LONDON: Queen Elizabeth II has urged people to get COVID-19 vaccinations while adding that her own jab “didn’t hurt at all.”
“Once you have had the vaccine, you have the feeling you are protected, which I think is very important. As far as I can make out, it (getting the dose) was very harmless. It was very quick, and I’ve had lots of letters from people who have been very surprised by how easy it was to get the vaccine. And the jab — it didn’t hurt at all,” the Queen said in a video call with health officials leading the Covid-19 vaccine rollout in the United Kingdom.
The constitutional monarch said people must get vaccinated thinking about other people rather than about themselves adding that the COVID-19 pandemic is a strange battle that everyone is fighting.

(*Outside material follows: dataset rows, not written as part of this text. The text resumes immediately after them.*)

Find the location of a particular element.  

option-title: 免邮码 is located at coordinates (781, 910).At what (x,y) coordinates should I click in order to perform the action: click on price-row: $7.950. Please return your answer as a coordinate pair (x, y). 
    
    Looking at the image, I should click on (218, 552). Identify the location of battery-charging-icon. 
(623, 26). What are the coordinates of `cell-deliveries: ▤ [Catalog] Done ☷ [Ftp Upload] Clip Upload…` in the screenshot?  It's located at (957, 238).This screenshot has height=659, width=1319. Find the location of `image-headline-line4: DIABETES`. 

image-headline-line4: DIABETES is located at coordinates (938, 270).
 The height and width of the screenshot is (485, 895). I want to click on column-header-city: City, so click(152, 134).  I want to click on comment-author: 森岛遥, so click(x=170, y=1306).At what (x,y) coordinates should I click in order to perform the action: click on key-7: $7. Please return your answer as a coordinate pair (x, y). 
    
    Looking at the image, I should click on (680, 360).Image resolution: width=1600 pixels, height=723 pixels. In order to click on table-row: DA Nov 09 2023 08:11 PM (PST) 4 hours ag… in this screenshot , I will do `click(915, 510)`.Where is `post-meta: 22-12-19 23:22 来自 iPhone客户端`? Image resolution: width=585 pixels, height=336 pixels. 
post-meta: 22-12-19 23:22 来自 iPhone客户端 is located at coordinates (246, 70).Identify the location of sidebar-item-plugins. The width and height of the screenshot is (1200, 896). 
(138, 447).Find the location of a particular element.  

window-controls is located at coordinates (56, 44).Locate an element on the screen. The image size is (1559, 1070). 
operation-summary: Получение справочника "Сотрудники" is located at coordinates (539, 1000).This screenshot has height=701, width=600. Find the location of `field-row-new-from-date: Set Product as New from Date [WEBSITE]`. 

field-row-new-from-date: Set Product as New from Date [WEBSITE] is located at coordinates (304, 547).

“I think it is obviously difficult for people if they’ve never had a vaccine; they ought to think about other people rather than themselves… It’s not here we have got the virus, we have got it everywhere — it’s a strange battle that everybody is fighting,” the Queen added.
According to CNN, Britain’s monarch and her husband, the Duke of Edinburgh, Prince Philip received their vaccinations at Windsor Castle on January 9.
The Queen was meeting with the four senior officers overseeing the vaccine rollout in England, Scotland, Wales and Northern Ireland.
Nearly 19 million people in the UK have received at least one dose of the vaccine, in one of the world’s fastest rollouts. Prince Charles, tested positive for COVID-19 and went into isolation in March last year.
The 72-year-old later said he was lucky to only experience mild symptoms, adding he had “got away with it quite lightly”.
The UK has recorded more than 4 million cases of Covid-19 and 122,303 deaths, the highest in Europe, according to Johns Hopkins University.